Isnin, Disember 27, 2010

Many young adults seeking advice on debt management


Financial knowledge crucial for youngsters
PETALING JAYA: Young adults need to be equipped with the essential financial knowledge to avoid them from falling into “financial trap” that usually snares them at a later stage in life.
Statistics from Credit Counselling and Debt Management Agency (AKPK) showed that 44% of its debt management programme (DMP) customers were 30 to 40 years old, mainly males (67.9%) and earning below RM36,000 nett a year. Only 16% of the DMP customers were below 30 years old.
Chief executive officer Akwal Sultan said many young adults aged 30 and above came to AKPK when they had lost control of their finances, which might have started at an earlier age.
Mohamed Akwal Sultan says young adults should take control of their finances.
“They could have taken control of things earlier if they were aware of the steps needed to lead a prudent lifestyle,” he told StarBiz.
Akwal said although there was a general consensus that young adults had issues in managing their money, especially when it involved credit card, the overall non-performing loan statistics of credit cards was only 1.9%.
“It is only pockets of young adults that have problems with credit cards, contributed mostly by a lifestyle issue,” he said.
Akwal added that only 9.4% of those under the DMP faced credit card problems while 73.5% faced difficulties in managing a combination of debt, which include car loans, credit cards, personal loans and housing loans.
Thus, Akwal said there was a need for a more effective financial education programme for the young generation.
“Although it is currently being taught in schools, it is still not a subject by itself and thus does not have the desired results. At the tertiary level, the need for an effective financial education programme becomes more critical as having graduates savvy in this area will better equip them to handle their finances.
“In short, financial education is a baseline education that all individuals, especially today's young adults, should have,” he said.
National deposit insurer Malaysia Deposit Insurance Corp (PIDM) chief operating officer Md Khairuddin Arshad said sound financial knowledge, particularly about savings and prudent spending, must be inculcated among the young generation.
“Knowledge about deposit insurance should also be part of this foundation, especially as our youths prepare themselves for working life.
Sound financial know ledge, particularly about savings and prudent spending, must be inculcated among the young generation.
“By the time they take up their first job and start a family, they should already be capable of making smart and informed financial decisions and continue to do so throughout their lives,” he said.
OCBC Bank (M) Bhd head of wealth management Ong Shi Jie said the younger generation needed to obtain basic money management skills which included budgeting, the use of credit cards and accounts checking, and the importance of savings.

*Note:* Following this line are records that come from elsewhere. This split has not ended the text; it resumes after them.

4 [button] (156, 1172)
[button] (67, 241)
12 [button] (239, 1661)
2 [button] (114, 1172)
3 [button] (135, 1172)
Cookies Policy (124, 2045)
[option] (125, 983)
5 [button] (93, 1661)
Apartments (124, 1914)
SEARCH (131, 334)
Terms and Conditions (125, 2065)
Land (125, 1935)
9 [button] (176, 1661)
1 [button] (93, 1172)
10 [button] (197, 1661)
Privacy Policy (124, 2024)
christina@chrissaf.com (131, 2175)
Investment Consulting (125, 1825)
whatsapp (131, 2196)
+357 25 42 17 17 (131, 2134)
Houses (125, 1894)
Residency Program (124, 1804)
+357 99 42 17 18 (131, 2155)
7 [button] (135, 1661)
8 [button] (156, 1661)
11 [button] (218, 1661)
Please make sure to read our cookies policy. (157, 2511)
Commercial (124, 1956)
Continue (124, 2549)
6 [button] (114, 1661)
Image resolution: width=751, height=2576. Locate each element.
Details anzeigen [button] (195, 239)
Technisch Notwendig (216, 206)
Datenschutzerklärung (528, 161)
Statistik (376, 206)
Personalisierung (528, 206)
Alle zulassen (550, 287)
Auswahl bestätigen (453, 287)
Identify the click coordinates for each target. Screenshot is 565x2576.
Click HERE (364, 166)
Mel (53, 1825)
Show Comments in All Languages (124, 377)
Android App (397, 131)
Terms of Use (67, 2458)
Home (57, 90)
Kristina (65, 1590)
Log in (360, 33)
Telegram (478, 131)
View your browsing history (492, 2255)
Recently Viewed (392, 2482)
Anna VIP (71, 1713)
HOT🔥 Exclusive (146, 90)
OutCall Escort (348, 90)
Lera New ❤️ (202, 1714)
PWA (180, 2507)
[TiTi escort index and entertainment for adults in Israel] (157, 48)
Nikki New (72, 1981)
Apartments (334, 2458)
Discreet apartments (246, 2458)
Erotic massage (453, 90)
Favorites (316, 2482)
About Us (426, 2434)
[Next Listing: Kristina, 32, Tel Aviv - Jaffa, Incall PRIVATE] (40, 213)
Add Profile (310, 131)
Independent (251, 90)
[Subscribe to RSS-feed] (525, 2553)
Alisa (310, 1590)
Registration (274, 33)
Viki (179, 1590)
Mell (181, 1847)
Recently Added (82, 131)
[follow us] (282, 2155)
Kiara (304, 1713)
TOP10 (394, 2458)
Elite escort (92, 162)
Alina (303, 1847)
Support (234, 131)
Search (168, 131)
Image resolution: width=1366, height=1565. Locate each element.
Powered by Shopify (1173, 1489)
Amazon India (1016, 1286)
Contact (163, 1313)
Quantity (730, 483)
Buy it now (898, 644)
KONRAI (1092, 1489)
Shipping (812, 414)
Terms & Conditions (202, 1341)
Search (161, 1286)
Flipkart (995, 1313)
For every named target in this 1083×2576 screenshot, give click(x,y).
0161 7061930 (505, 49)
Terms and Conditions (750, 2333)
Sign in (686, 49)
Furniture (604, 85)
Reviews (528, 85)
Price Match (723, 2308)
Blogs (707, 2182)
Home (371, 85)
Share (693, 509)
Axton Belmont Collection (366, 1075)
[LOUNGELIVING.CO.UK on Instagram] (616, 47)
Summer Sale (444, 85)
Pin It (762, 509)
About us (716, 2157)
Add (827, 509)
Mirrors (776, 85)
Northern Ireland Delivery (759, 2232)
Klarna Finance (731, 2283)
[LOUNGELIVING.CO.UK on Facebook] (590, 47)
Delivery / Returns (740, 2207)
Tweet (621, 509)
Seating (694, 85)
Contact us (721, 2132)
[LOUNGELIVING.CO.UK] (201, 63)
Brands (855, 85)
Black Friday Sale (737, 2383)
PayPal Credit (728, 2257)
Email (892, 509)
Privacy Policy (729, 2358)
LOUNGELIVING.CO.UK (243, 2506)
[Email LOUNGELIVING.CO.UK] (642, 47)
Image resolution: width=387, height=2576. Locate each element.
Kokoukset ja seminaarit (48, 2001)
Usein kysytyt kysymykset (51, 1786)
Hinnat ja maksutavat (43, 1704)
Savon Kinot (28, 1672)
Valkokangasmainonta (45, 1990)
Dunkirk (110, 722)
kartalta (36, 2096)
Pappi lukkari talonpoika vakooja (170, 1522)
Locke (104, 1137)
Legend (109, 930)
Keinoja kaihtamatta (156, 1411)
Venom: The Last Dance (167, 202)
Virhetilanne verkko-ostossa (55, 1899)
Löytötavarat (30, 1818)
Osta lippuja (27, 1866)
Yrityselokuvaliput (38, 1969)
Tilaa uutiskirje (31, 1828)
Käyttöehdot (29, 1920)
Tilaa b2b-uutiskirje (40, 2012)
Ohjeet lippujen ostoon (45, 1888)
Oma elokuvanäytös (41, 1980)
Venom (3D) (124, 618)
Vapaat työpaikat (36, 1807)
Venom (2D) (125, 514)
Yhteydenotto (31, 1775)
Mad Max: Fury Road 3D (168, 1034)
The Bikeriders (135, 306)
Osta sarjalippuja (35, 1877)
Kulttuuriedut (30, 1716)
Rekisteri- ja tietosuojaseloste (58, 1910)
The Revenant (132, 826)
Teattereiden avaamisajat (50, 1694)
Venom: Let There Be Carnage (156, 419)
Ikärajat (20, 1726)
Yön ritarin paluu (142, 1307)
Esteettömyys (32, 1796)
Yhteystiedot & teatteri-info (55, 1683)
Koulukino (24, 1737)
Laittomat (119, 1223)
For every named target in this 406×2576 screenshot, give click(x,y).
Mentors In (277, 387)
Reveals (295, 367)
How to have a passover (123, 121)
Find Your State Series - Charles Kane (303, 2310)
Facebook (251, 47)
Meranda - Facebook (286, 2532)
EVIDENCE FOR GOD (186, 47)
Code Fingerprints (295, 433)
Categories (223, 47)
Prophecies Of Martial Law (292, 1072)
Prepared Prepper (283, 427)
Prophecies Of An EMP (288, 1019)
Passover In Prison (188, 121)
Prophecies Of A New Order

“In the course of our lives, we will eventually need a credit card, mortgage or a savings account to manage our finances.
“In this regard, it remains strange that the basic skills of managing finances have not been institutionalised into our education system,” she said.
Ong said most young adults fell into the “financial trap” the minute they landed a job because the first thing they normally did was to apply for a credit card.
“This gets them into the vicious cycle of succumbing to all their wants, not needs. So, before they make their first investment or saving, they're saddled with credit card debts and a loan for a depreciating car value.
“It's no wonder why people worry about retirement plans 10 years too late. They're paying for the sins' of their early years,” she said, adding that such financial traps needed to be pre-empted by instilling sensible money management habits in children.
Although Malaysia has one of the highest personal savings rates in the world, Ong said this had been largely driven by Government policies as opposed to a higher level of financial knowledge like in other countries.
“There is definitely room for improvement as far as the current level of financial knowledge among our young adults is concerned,” she said.
In terms of programmes, AKPK's ongoing focus is to provide financial education to post-secondary and tertiary level audiences where numerous financial education programmes are already in place since its inception four years ago.
These include National Service interactive workshops and module infusion in 31 institutions of higher learning. Bank Negara has also recently announced that a new financial capability programme will be launched next year, to be offered by AKPK.
As for PIDM, it has implemented an education programme for secondary school and tertiary students throughout Malaysia as part of its ongoing initiatives to further enhance public understanding of deposit insurance.
PIDM MoneySmart project seeks to instil the habit of savings and prudent financial management among students in schools and higher-learning institutions.
For OCBC, one of its recent initiatives is the OCBC Mighty Savers. For example, its OCBC Mighty Savers Weekend offers basic banking products and services to children at selected branches on every first weekend of the month.